(WORK TO BE COMPLETED)
Find the word "sidebar" in the data. Return every line where it appears.

(DATA TO USE)
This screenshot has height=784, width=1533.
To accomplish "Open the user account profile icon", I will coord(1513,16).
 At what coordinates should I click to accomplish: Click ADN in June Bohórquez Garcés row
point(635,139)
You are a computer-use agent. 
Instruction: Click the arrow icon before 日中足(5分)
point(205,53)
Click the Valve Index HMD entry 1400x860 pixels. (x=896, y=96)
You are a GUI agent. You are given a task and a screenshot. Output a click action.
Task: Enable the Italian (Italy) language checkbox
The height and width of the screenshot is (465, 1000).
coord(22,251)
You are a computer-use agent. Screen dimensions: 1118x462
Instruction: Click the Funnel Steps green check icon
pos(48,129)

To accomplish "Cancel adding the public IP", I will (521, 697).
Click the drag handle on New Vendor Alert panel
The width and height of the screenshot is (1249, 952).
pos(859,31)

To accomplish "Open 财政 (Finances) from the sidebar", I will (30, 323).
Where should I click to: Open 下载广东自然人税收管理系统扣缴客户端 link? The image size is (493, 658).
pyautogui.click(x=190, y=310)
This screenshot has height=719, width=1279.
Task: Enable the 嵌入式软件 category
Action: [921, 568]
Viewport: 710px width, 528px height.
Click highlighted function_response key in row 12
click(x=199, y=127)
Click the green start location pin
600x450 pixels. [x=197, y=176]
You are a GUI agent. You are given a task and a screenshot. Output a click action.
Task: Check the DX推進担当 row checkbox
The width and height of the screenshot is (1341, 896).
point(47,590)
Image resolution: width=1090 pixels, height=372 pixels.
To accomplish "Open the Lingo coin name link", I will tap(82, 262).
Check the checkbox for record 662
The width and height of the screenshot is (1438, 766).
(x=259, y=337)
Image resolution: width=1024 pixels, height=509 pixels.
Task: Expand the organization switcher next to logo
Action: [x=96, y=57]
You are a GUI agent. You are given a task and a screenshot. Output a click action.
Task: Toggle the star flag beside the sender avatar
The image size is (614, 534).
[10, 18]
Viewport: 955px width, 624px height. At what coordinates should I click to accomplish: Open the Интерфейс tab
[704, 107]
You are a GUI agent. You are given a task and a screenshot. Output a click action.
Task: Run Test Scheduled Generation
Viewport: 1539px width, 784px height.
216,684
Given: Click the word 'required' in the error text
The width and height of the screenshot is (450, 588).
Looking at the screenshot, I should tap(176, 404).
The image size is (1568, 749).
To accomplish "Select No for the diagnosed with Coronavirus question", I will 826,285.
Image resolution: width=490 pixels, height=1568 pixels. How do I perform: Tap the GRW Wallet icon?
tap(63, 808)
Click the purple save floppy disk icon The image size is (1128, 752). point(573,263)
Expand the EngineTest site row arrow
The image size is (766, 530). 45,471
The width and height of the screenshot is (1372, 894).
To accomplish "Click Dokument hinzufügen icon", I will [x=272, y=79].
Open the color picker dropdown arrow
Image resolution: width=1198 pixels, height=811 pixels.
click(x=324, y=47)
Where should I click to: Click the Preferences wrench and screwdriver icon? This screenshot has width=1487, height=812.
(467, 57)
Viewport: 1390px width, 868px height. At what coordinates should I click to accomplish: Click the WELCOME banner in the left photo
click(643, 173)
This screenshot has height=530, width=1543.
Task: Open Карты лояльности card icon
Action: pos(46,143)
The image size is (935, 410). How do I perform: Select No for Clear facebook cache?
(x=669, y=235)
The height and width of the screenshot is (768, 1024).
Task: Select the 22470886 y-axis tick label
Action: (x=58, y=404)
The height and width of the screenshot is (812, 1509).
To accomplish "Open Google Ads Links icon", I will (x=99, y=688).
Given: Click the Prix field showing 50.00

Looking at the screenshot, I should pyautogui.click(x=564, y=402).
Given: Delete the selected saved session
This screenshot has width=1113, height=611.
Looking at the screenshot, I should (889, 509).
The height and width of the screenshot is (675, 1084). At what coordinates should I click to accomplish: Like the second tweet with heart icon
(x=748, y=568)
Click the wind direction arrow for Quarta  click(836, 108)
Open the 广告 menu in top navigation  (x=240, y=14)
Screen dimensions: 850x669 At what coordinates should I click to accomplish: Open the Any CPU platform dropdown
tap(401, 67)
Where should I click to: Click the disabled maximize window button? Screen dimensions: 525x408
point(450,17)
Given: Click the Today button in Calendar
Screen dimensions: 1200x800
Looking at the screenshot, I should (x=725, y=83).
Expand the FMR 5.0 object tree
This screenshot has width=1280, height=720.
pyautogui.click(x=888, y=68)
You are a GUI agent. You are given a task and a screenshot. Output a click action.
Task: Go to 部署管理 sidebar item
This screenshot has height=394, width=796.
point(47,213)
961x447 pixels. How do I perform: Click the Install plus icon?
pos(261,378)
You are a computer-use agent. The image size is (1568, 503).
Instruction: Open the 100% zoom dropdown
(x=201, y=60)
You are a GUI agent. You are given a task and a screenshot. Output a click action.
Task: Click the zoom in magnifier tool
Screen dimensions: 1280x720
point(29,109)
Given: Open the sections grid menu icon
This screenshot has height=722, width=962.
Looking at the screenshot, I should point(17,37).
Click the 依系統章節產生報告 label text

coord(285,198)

(RESPONSE AREA)
To accomplish "Open 财政 (Finances) from the sidebar", I will (30, 323).
Task: Go to 部署管理 sidebar item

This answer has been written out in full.